** Try it **
For the listing below, print exactly the lines from the line with "Where should I click to: Open the 应用到" to the line with "Task: Open the Settings link", both included, and nothing beyond them.

** Dataset **

==================================================

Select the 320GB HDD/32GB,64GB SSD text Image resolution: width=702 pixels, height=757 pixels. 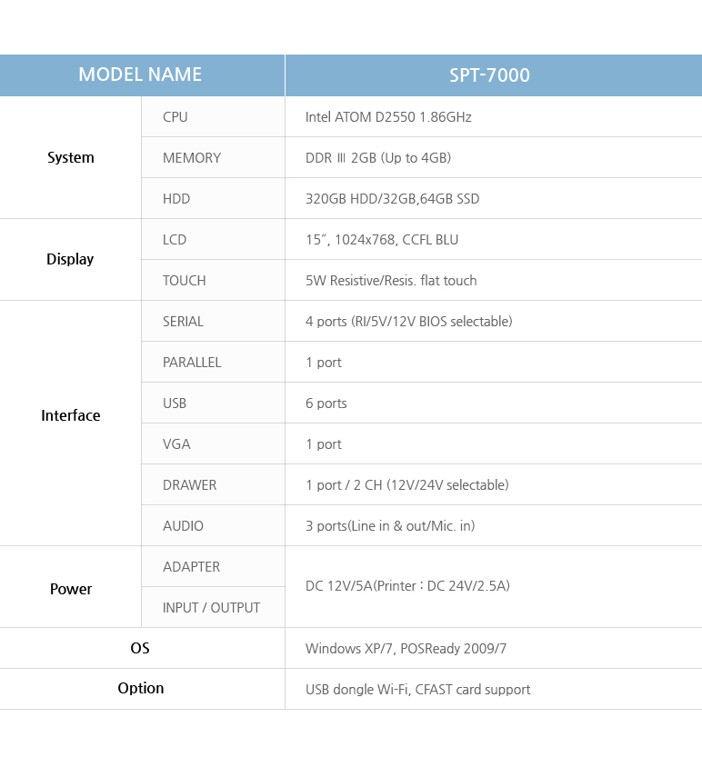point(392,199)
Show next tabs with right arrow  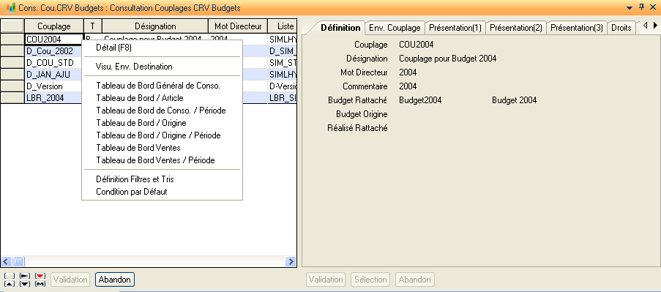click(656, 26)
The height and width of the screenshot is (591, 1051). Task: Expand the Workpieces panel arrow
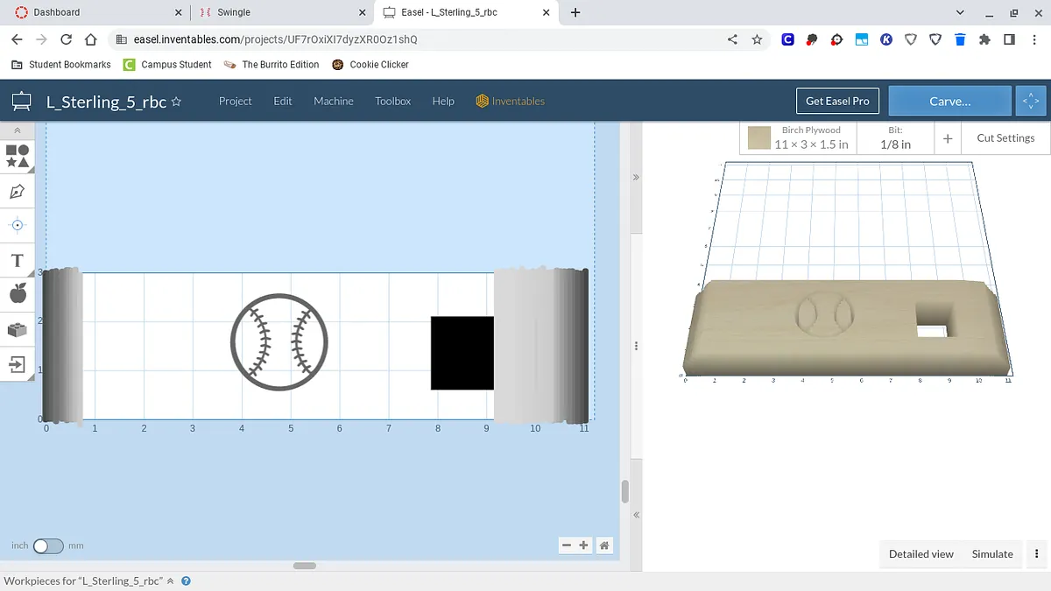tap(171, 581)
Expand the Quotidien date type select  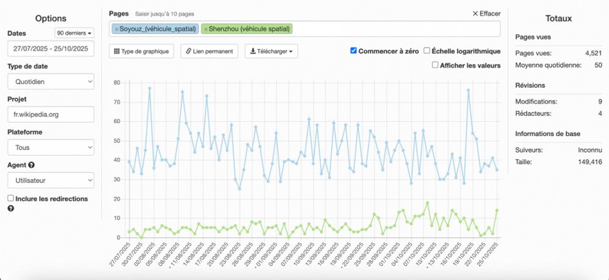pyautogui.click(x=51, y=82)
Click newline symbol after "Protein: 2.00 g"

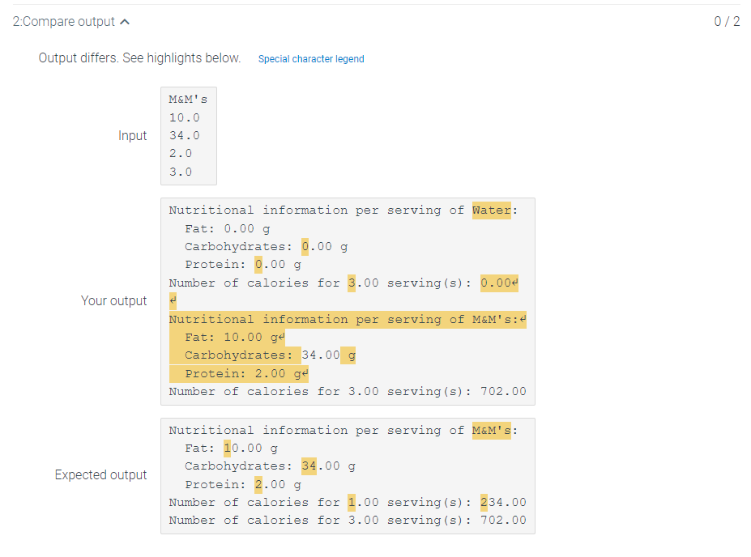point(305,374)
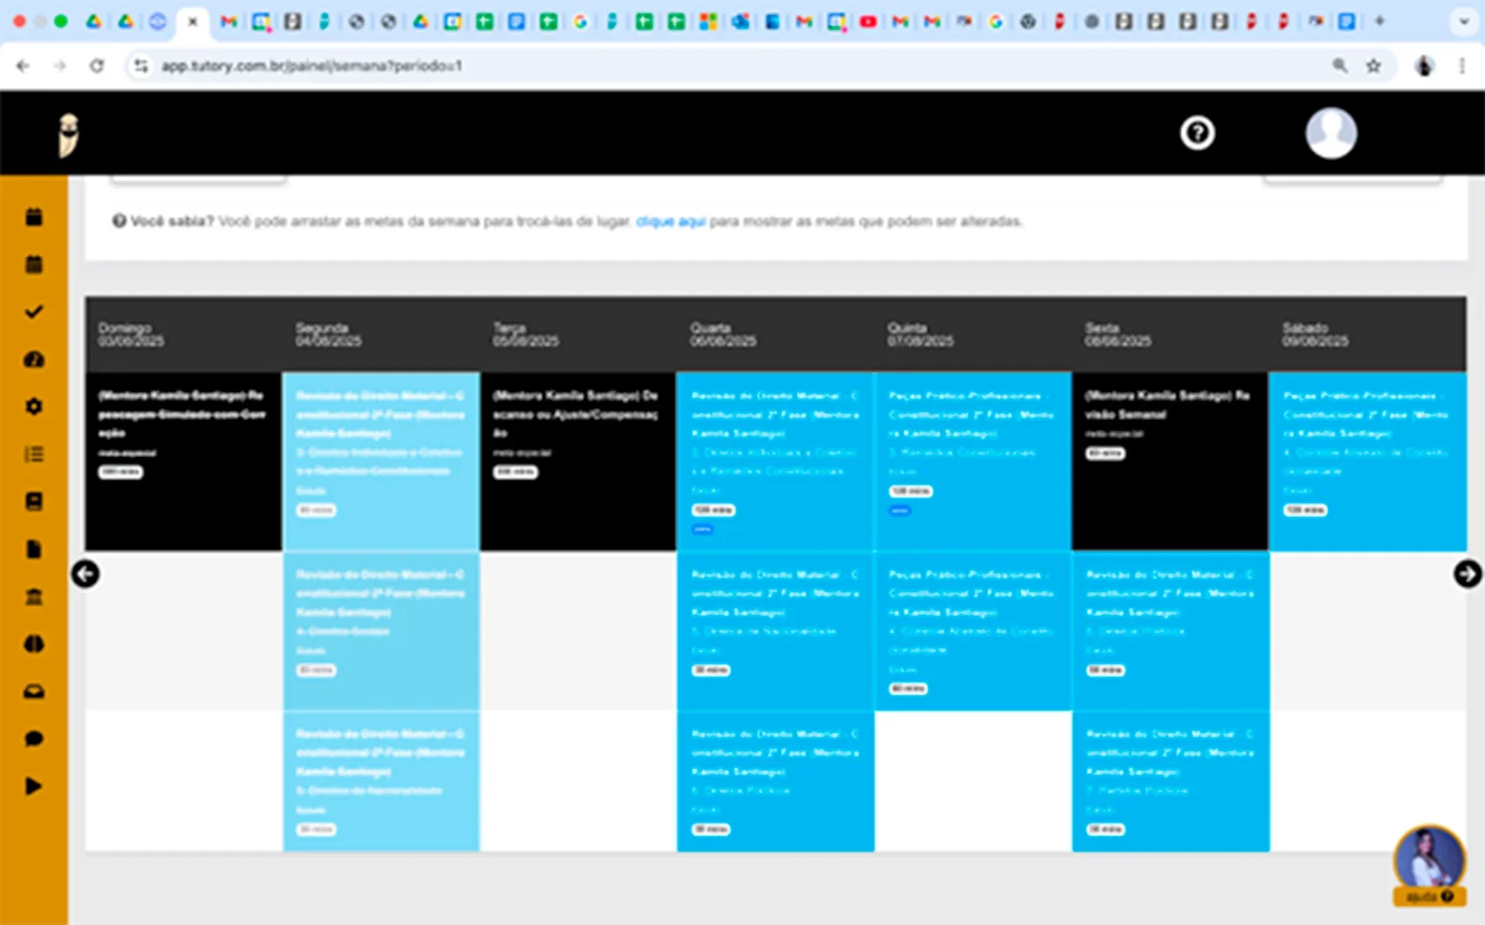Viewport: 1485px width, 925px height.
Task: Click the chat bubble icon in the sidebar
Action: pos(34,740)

==================================================

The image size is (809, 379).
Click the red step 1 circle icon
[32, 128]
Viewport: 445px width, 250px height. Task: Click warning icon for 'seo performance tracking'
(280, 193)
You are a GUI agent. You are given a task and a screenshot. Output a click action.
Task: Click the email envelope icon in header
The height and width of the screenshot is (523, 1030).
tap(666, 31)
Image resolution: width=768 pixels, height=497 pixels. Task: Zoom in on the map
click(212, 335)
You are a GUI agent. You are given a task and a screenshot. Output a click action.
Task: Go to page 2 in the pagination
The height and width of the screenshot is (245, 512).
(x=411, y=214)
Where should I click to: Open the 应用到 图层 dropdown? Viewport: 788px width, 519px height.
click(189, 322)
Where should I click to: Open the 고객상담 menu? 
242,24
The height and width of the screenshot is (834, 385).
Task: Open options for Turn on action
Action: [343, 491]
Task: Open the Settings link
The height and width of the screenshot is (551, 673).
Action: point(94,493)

==================================================

** Solution for this problem **
Where should I click to: Open the 应用到 图层 dropdown? Viewport: 788px width, 519px height.
click(189, 322)
Where should I click to: Open the 고객상담 menu? 
242,24
The height and width of the screenshot is (834, 385).
Task: Open options for Turn on action
Action: [343, 491]
Task: Open the Settings link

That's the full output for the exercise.